> [Exercise aim]: Repeat all the data word for word.

━━━ Record extracts

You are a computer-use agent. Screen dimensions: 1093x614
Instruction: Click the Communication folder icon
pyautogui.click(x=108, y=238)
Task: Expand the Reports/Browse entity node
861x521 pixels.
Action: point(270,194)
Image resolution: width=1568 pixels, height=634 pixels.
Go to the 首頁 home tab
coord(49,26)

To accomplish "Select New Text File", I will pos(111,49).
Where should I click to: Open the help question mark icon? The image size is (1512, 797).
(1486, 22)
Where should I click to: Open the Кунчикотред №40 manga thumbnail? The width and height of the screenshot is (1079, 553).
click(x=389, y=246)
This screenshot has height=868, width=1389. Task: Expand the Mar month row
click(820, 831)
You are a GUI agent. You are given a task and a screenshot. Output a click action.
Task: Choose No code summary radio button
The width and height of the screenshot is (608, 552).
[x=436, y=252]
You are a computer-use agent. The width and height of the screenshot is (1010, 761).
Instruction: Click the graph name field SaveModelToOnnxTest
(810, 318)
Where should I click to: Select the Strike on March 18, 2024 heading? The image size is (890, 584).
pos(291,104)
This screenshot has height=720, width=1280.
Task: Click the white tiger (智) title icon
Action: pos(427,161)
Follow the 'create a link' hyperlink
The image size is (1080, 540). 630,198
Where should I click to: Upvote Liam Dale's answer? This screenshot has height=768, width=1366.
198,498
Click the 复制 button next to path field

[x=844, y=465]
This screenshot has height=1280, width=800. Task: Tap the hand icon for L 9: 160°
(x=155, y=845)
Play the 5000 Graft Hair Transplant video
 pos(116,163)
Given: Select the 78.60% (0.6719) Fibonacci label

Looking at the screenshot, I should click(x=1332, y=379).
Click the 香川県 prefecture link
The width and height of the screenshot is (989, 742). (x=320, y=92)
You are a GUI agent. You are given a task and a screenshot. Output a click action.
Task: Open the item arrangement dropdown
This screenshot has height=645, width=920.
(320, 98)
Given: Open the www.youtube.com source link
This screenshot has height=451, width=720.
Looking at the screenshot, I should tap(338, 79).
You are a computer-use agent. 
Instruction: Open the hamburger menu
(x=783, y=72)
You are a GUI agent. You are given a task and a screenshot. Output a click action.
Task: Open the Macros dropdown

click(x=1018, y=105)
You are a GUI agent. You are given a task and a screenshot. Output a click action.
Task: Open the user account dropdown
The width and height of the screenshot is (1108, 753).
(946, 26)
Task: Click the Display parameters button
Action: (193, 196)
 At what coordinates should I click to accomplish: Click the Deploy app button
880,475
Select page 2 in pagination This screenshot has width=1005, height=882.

━━━━━━

> [Response area]:
You are a computer-use agent. Screen dimensions: 1093x614
Instruction: Click the Communication folder icon
pyautogui.click(x=108, y=238)
Task: Expand the Reports/Browse entity node
861x521 pixels.
Action: point(270,194)
Image resolution: width=1568 pixels, height=634 pixels.
Go to the 首頁 home tab
coord(49,26)

To accomplish "Select New Text File", I will pos(111,49).
Where should I click to: Open the help question mark icon? The image size is (1512, 797).
(1486, 22)
Where should I click to: Open the Кунчикотред №40 manga thumbnail? The width and height of the screenshot is (1079, 553).
click(x=389, y=246)
This screenshot has height=868, width=1389. Task: Expand the Mar month row
click(820, 831)
You are a GUI agent. You are given a task and a screenshot. Output a click action.
Task: Choose No code summary radio button
The width and height of the screenshot is (608, 552).
[x=436, y=252]
You are a computer-use agent. The width and height of the screenshot is (1010, 761).
Instruction: Click the graph name field SaveModelToOnnxTest
(810, 318)
Where should I click to: Select the Strike on March 18, 2024 heading? The image size is (890, 584).
pos(291,104)
This screenshot has height=720, width=1280.
Task: Click the white tiger (智) title icon
Action: pos(427,161)
Follow the 'create a link' hyperlink
The image size is (1080, 540). 630,198
Where should I click to: Upvote Liam Dale's answer? This screenshot has height=768, width=1366.
198,498
Click the 复制 button next to path field

[x=844, y=465]
This screenshot has height=1280, width=800. Task: Tap the hand icon for L 9: 160°
(x=155, y=845)
Play the 5000 Graft Hair Transplant video
 pos(116,163)
Given: Select the 78.60% (0.6719) Fibonacci label

Looking at the screenshot, I should click(x=1332, y=379).
Click the 香川県 prefecture link
The width and height of the screenshot is (989, 742). (x=320, y=92)
You are a GUI agent. You are given a task and a screenshot. Output a click action.
Task: Open the item arrangement dropdown
This screenshot has height=645, width=920.
(320, 98)
Given: Open the www.youtube.com source link
This screenshot has height=451, width=720.
Looking at the screenshot, I should tap(338, 79).
You are a computer-use agent. 
Instruction: Open the hamburger menu
(x=783, y=72)
You are a GUI agent. You are given a task and a screenshot. Output a click action.
Task: Open the Macros dropdown

click(x=1018, y=105)
You are a GUI agent. You are given a task and a screenshot. Output a click action.
Task: Open the user account dropdown
The width and height of the screenshot is (1108, 753).
(946, 26)
Task: Click the Display parameters button
Action: (193, 196)
 At what coordinates should I click to accomplish: Click the Deploy app button
880,475
Select page 2 in pagination This screenshot has width=1005, height=882.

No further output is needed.